Abstract:
This project aims to develop an efficient, cost-effective, and biocompatible sEMG driven Standalone Rehabilitation System for the assistive bilateral training of stroke patients with compromised upper limb functionality. The proposed system comprises of an Assistive Soft-Robotics Smart Wearable Glove and a Rehabilitation Protocol that gamifies the traditional rehabilitation exercises for providing an interactive experience to stroke patients. Multiple Ensemble learning algorithms (i.e., XGBoost, Random Forest, Gradient Boost and Decision Tress.) were compared for the real time classification of sEMG data extracted from the functional hand of stroke patients using Mayo armband. The proposed Soft Robotic Glove will utilize surface Electromyography (sEMG) signals and flexible mechanics to increase robustness and safety in grasping and manipulation strategies. The master-slave control was developed for the actuation of assistive glove to ease bilateral training and was integrated in such a way that a gesture of the functional hand translates to the movement in parietal hand via the soft robotic glove.

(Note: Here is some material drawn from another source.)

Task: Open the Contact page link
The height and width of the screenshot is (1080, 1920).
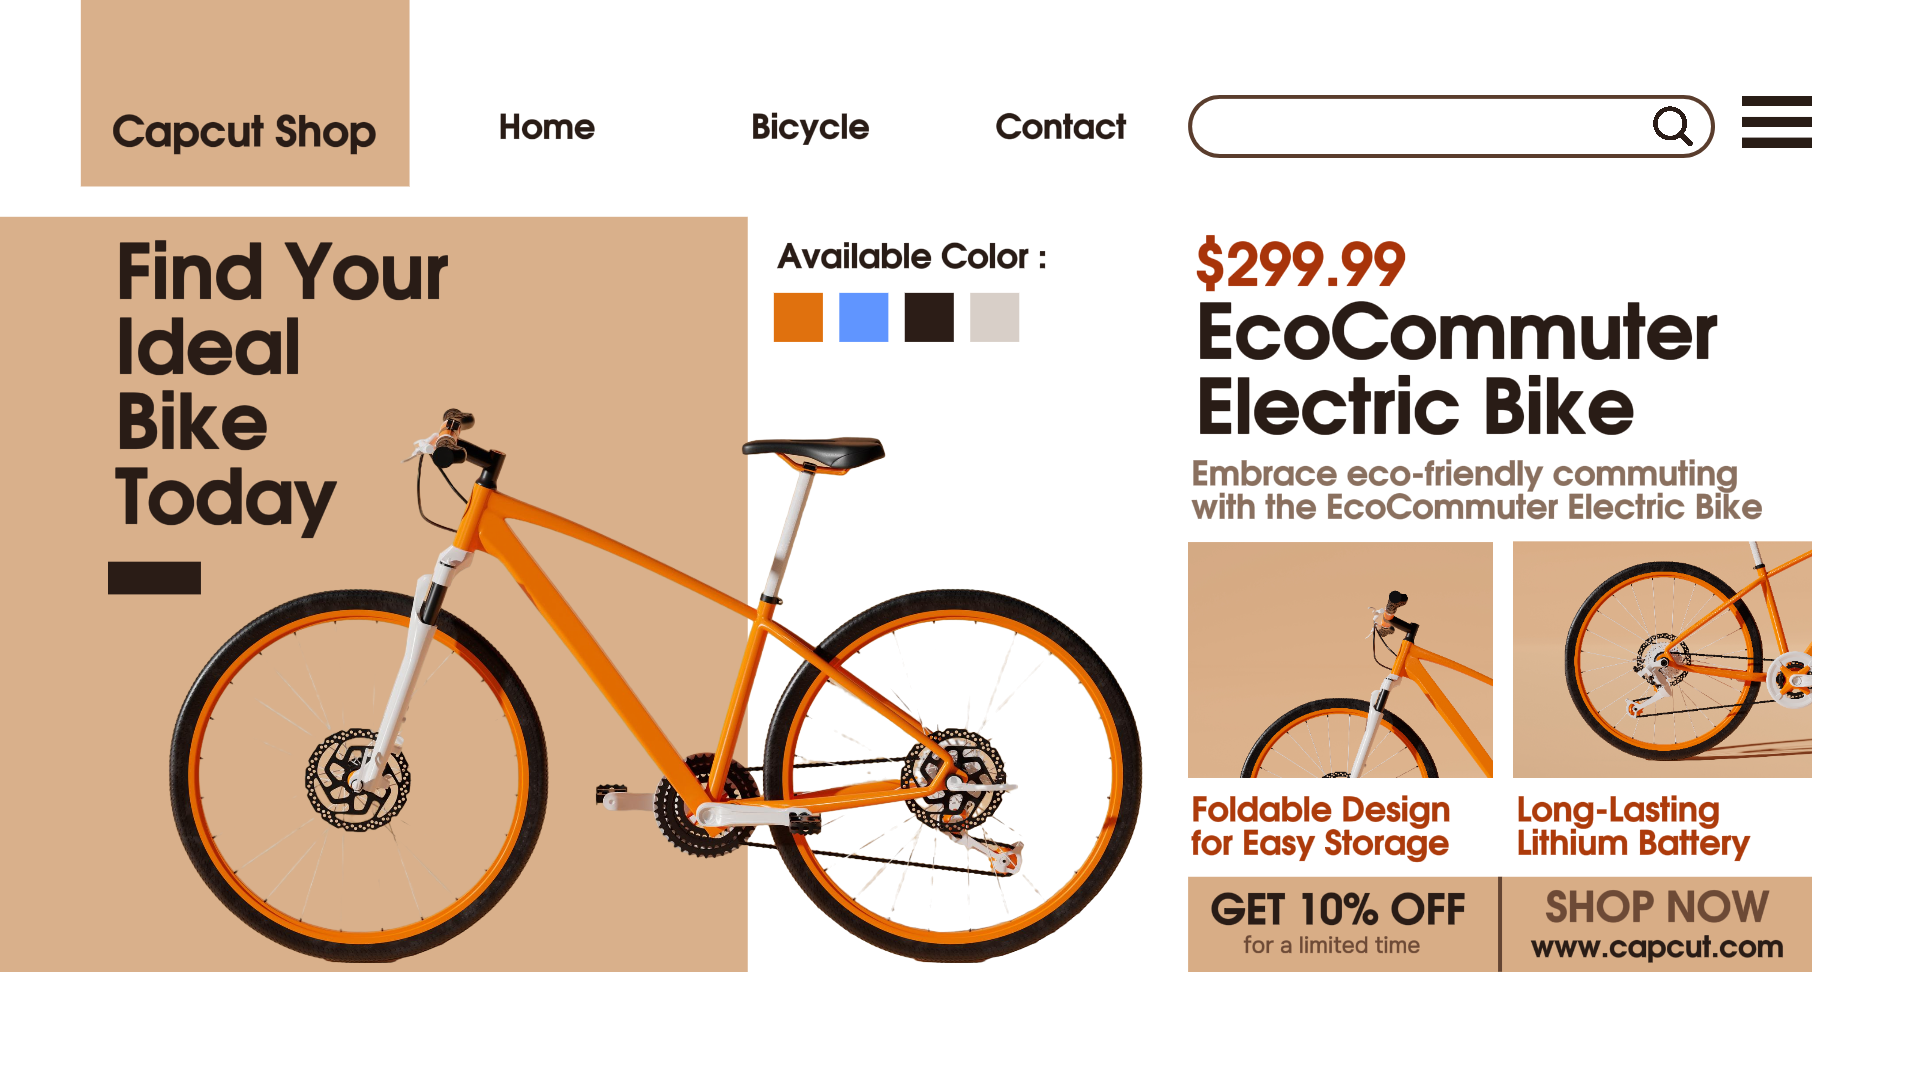Action: click(1060, 127)
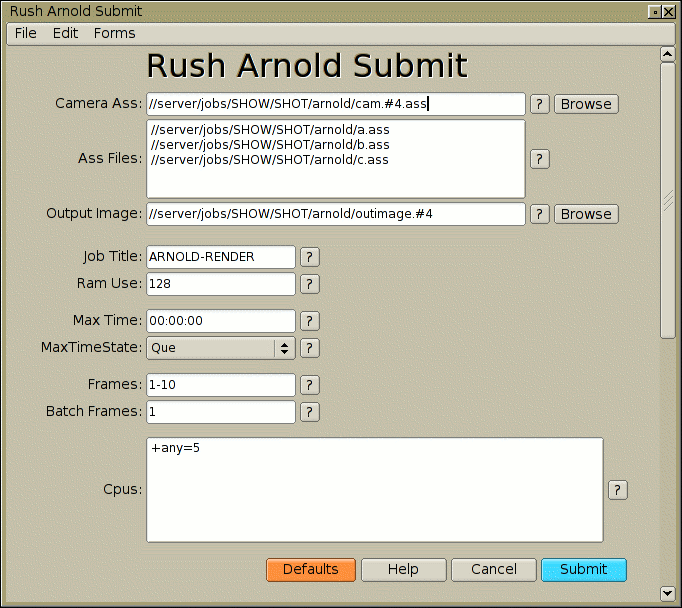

The project aimed to develop an effective, biocompatible, interactive, and patient-directed standalone rehabilitation system for stroke patients,
A two-months long rehabilitation protocol was designed that comprised of multiple interactive games with integration of different real time and offline performance parameters (extracted from the Fitts’ Law) for the evaluation of stroke patient’s conditions overtime. A two-month long study was conducted on multiple stroke patients with upper limb functional impairment in MAYO Hospital Lahore under the supervision of professional physiotherapists. The results from the study showed a significant improvement in the paretic hand movement of stroke patients. The proposed standalone rehabilitation has the potential to revolutionize neuromuscular rehabilitation, providing patients with more engaging, effective, and personalized therapies.